La diseguaglianza nella distribuzione del reddito e nelle altre basi imponibili tra le regioni italiane era così forte, e sfortunatamente lo è ancora adesso, che sarebbe stato impensabile realizzare un sistema più decentrato e di tipo federale senza accompagnarlo con qualche forma di perequazione sul territorio.
L’entità territoriale rilevante ai fini della perequazione è la regione.
La perequazione deve garantire a tutte le regioni risorse sufficienti per offrire ai propri cittadini i servizi pubblici indispensabili ( quali l’assistenza sanitaria ad esempio ) di propria competenza, in ottemperanza con l’obbligo costituzionale. Occorre quindi verificare che, in seguito alla perequazione, tutte le regioni dispongano delle risorse sufficienti a raggiungere questo obiettivo.
Dati gli ampi divari di basi imponibili esistenti tra le regioni italiane, è stato necessario che il decentramento fiscale fosse accompagnato da un sistema di perequazione a favore delle regioni più povere.
E’ da rilevare che la quantificazione di questo vincolo è in parte arbitraria. Venne, quindi, proposto un modello di perequazione orizzontale basato su una formula automatica, non discrezionale, fondata su trasferimenti generali calcolati da indici di capacità fiscale “corretta”. Le regioni povere ricevono trasferimenti da un fondo perequativo, che a sua volta era ed è alimentato dai versamenti delle regioni ricche. La perequazione non è un meccanismo di finanziamento residuale, bensì un meccanismo redistributivo che compensa le minori risorse tributarie a disposizione delle regioni più povere.
Il sistema dei trasferimenti interregionali gestito dal bilancio pubblico ha lo scopo di ridurre le disparità fiscali tra le varie giurisdizioni territoriali dovute alle loro diverse capacità di produrre gettito e/o ai loro diversi bisogni di spesa pubblica.
Sebbene l’esigenza della perequazione sia comunemente accettata, il come realizzarla resta un problema completamente aperto.

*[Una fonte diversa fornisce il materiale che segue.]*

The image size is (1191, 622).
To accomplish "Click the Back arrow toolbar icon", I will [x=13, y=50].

In particolare la revisione periodica dei parametri della perequazione, soprattutto se basata su una procedura discrezionale, espone la perequazione al rischio della rinegoziazione e quindi al pericolo di un vincolo di bilancio “soffice” ( Giarda 1995 ), così come del resto è storicamente sempre avvenuto nel contesto italiano. La perequazione dovrebbe essere, invece, realizzata con meccanismi fissati per legge e non facilmente rinegoziabili applicando una formula automatica che tenga conto delle differenze esogene, cioè non manipolabili dai governi regionali, nella dimensione delle basi imponibili pro-capite.
Appare, pertanto, dubbio che il nuovo regionalismo possa, non seguendo questi criteri, ridurre i divari territoriali e diminuire le diseguaglianze in un Paese in cui la economia del Mezzogiorno vale meno di un quarto di quella complessiva.

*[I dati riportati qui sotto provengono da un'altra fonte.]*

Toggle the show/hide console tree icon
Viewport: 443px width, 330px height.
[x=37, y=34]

Potrebbe, anche, intensificare le disparità esistenti, specialmente se alcune Regioni non fossero in grado di compensare adeguatamente la perdita di fondi centrali con risorse proprie sufficienti. Questo potrebbe accentuare le differenze nella qualità dei servizi offerti e nella capacità di erogare servizi essenziali come la sanità, l’istruzione, l’assistenza sociale, con le regioni più ricche, in grado di investire maggiormente nei servizi sociali e infrastrutture rispetto alle regioni più povere.
Di conseguenza, il Mezzogiorno potrebbe trovarsi in una posizione più vulnerabile, con minori margini di manovra per affrontare emergenze. Rischiando quindi di accumulare ritardi nello sviluppo socio-economico.

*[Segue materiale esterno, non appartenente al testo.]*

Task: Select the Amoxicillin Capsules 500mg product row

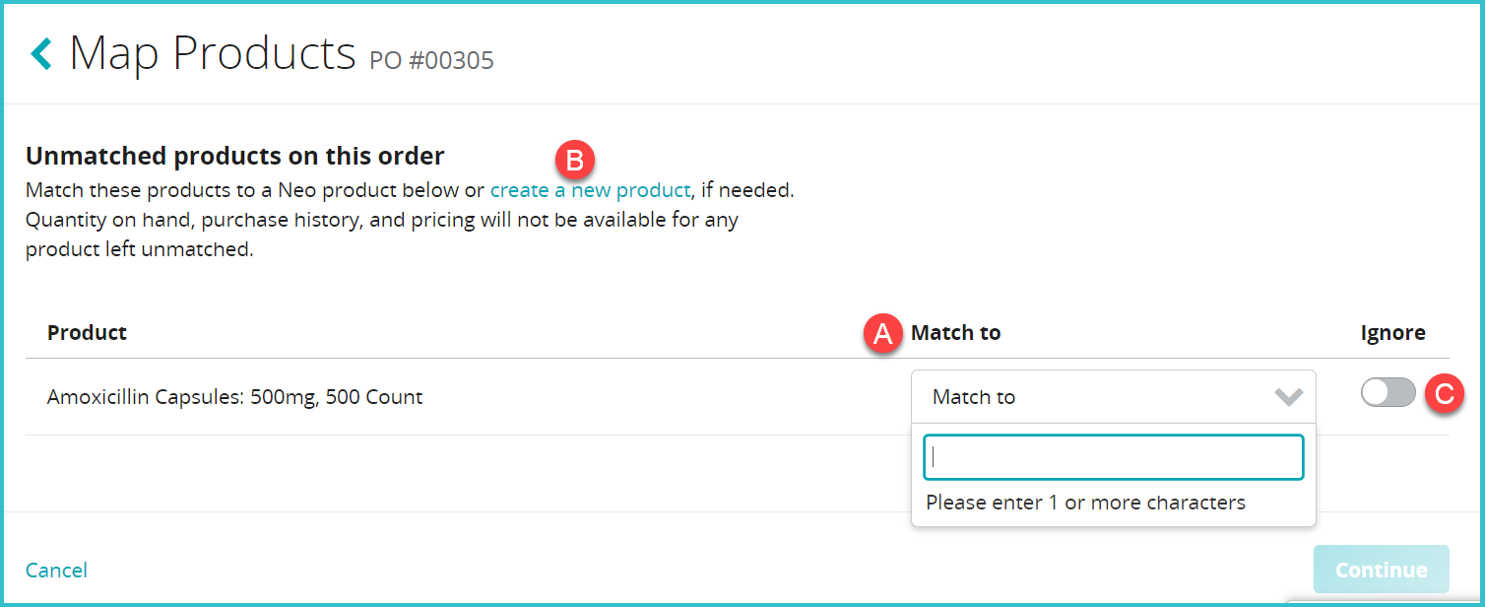Action: click(x=234, y=396)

In un territorio così diseguale, come sarebbero possibili livelli essenziali delle prestazioni ( Lep ) per ridurre le diseguaglianze senza risorse aggiuntive?
Se le regioni più ricche, quelle che producono più tasse di quanto spendono, decidessero di trattenere una piccola parte delle risorse con cui oggi contribuiscono al bilancio nazionale, si potrebbe mettere a repentaglio non solo l’economia complessiva del Paese ma anche la sua unitarietà.